— MATERIAL PROVIDED —
++++++++++++++++++++
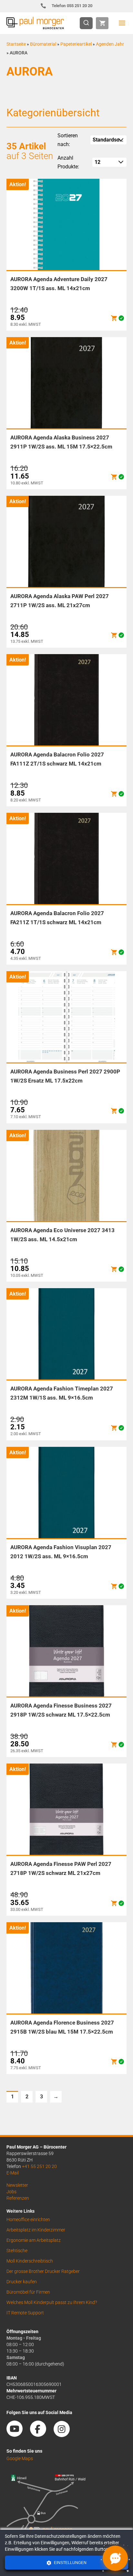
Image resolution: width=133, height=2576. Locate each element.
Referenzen (17, 2198)
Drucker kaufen (21, 2281)
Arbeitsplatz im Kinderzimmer (35, 2229)
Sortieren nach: (67, 139)
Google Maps (19, 2458)
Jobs (11, 2191)
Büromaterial (43, 44)
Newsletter (17, 2185)
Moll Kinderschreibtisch (29, 2261)
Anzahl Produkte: (68, 162)
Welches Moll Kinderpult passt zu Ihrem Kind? (51, 2302)
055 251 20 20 (72, 5)
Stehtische (16, 2250)
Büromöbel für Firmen (28, 2292)
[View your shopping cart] (102, 23)
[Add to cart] (114, 318)
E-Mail (12, 2172)
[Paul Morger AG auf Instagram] (65, 2434)
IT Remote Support (25, 2312)
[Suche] (88, 23)
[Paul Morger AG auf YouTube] (17, 2434)
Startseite (16, 44)
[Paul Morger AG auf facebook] (41, 2434)
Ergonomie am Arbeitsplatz (33, 2240)
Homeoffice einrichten (28, 2219)
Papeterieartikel (76, 44)
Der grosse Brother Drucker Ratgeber (43, 2271)
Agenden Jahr (110, 44)
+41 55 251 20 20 (39, 2166)
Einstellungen (70, 2562)
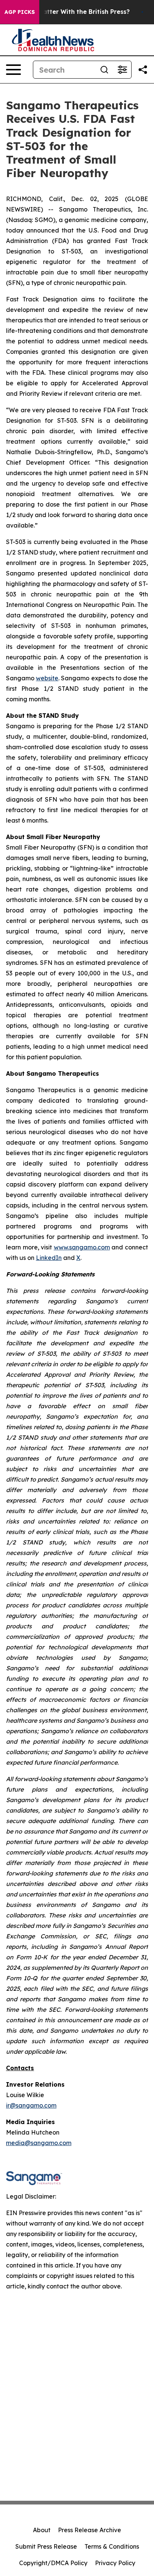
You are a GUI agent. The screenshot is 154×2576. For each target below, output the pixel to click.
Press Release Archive (89, 2530)
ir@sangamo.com (31, 2105)
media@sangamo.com (38, 2143)
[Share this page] (143, 69)
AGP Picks (19, 12)
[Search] (104, 69)
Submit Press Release (46, 2546)
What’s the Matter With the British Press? (66, 11)
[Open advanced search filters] (122, 69)
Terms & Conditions (111, 2546)
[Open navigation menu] (13, 69)
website (47, 678)
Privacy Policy (115, 2563)
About (41, 2530)
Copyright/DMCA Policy (53, 2563)
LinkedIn (49, 1257)
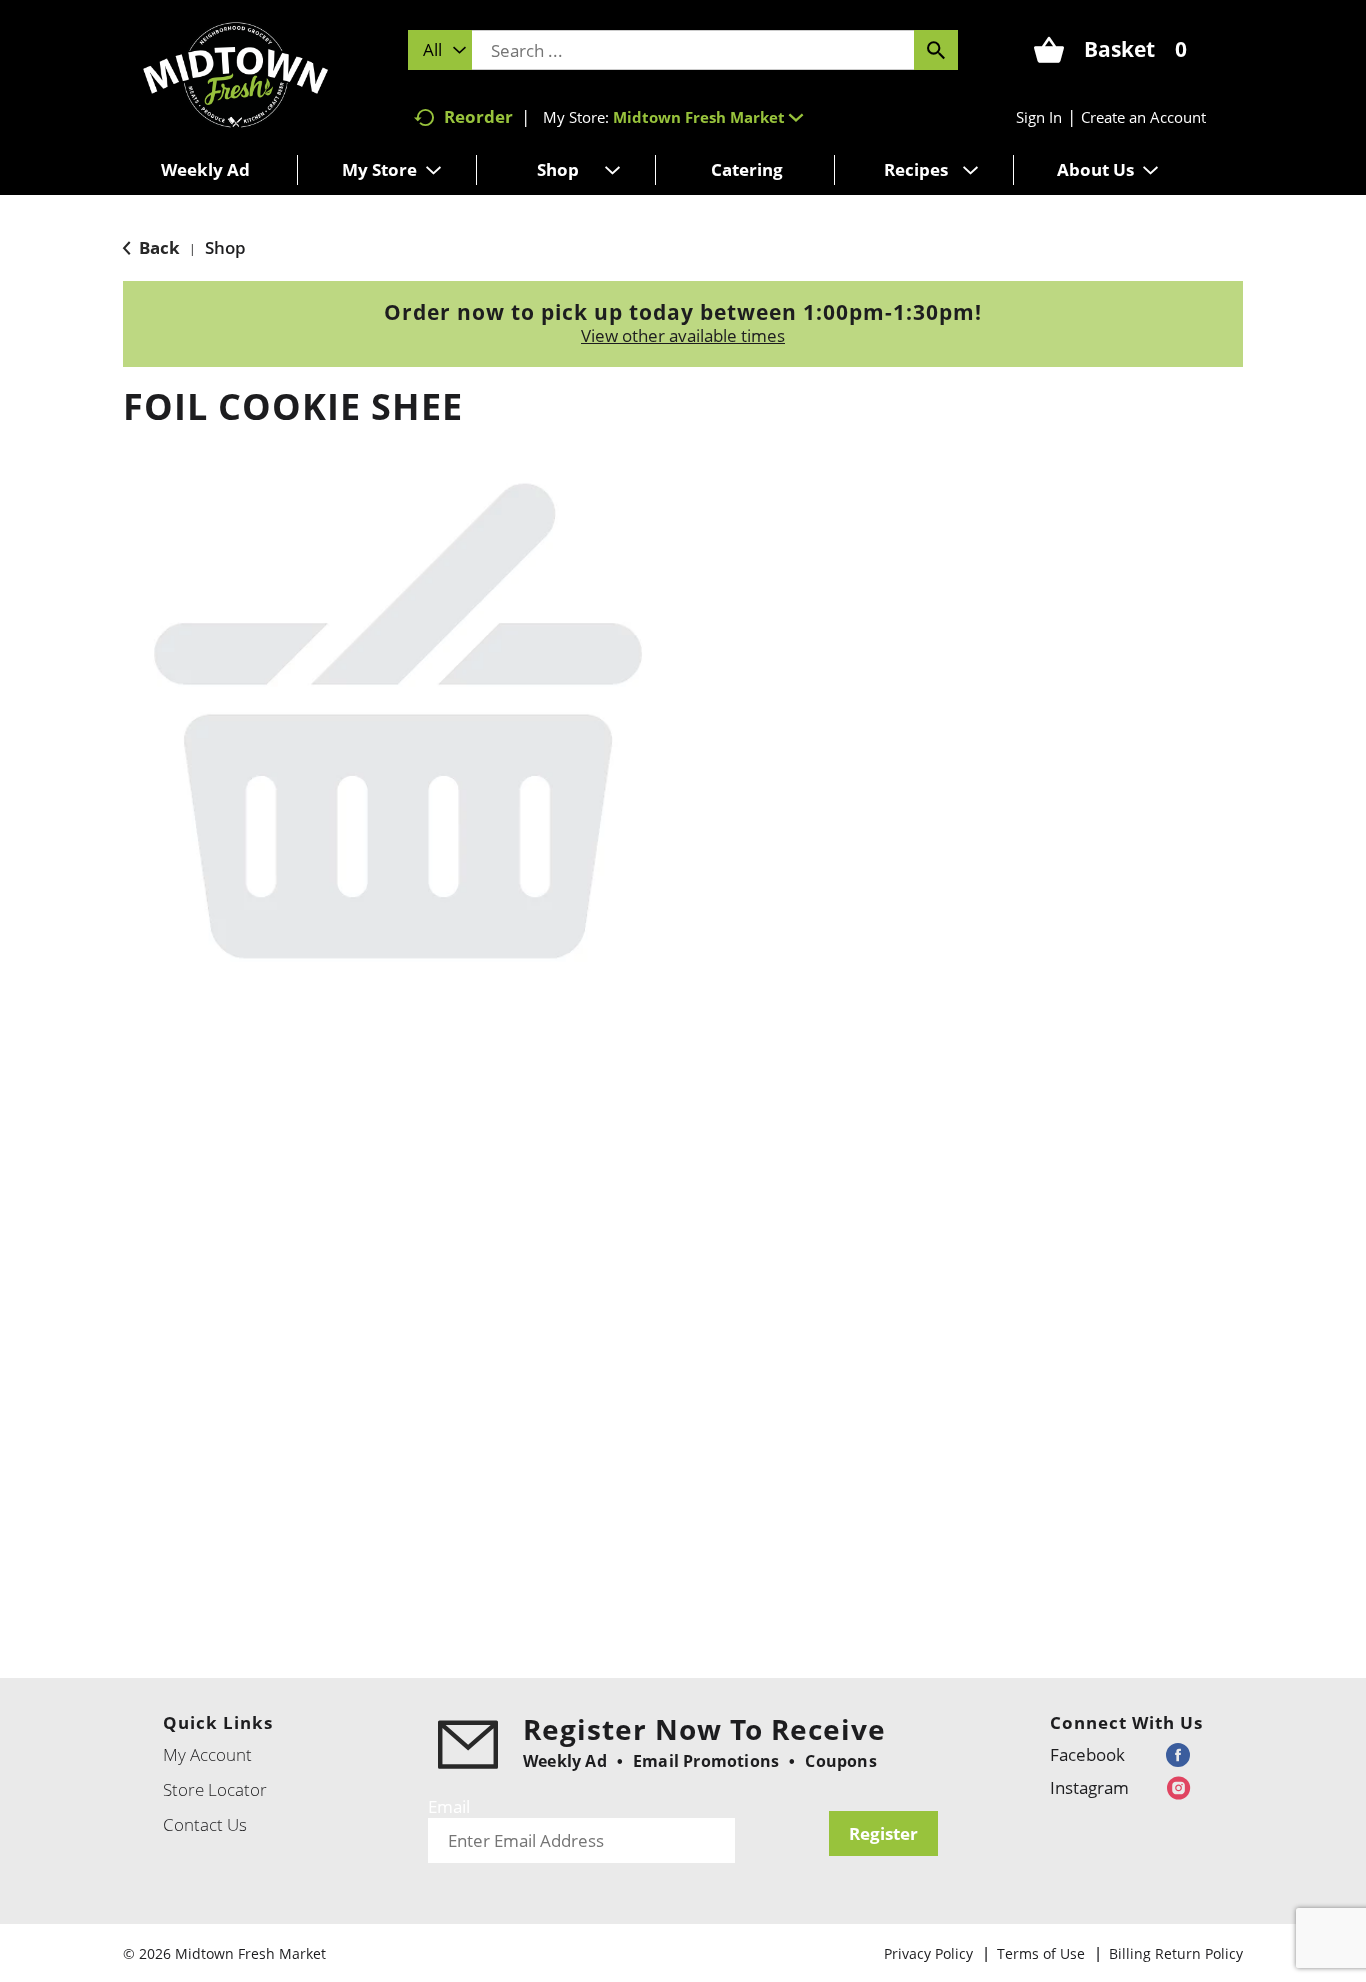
++++++++++++++++++++
— BRIEF —
Set down word for word every line from the one containing "Der grosse Brother" through the last line of the records above, both ends included. Leave out the pictures.

— ANSWER TO THIS EXERCISE —
Der grosse Brother Drucker Ratgeber (43, 2271)
Agenden Jahr (110, 44)
+41 55 251 20 20 (39, 2166)
Einstellungen (70, 2562)
You are a GUI agent. The screenshot is 154×2576. For each target below, output the pixel to click.
Press Release Archive (89, 2530)
ir@sangamo.com (31, 2105)
media@sangamo.com (38, 2143)
[Share this page] (143, 69)
AGP Picks (19, 12)
[Search] (104, 69)
Submit Press Release (46, 2546)
What’s the Matter With the British Press? (66, 11)
[Open advanced search filters] (122, 69)
Terms & Conditions (111, 2546)
[Open navigation menu] (13, 69)
website (47, 678)
Privacy Policy (115, 2563)
About (41, 2530)
Copyright/DMCA Policy (53, 2563)
LinkedIn (49, 1257)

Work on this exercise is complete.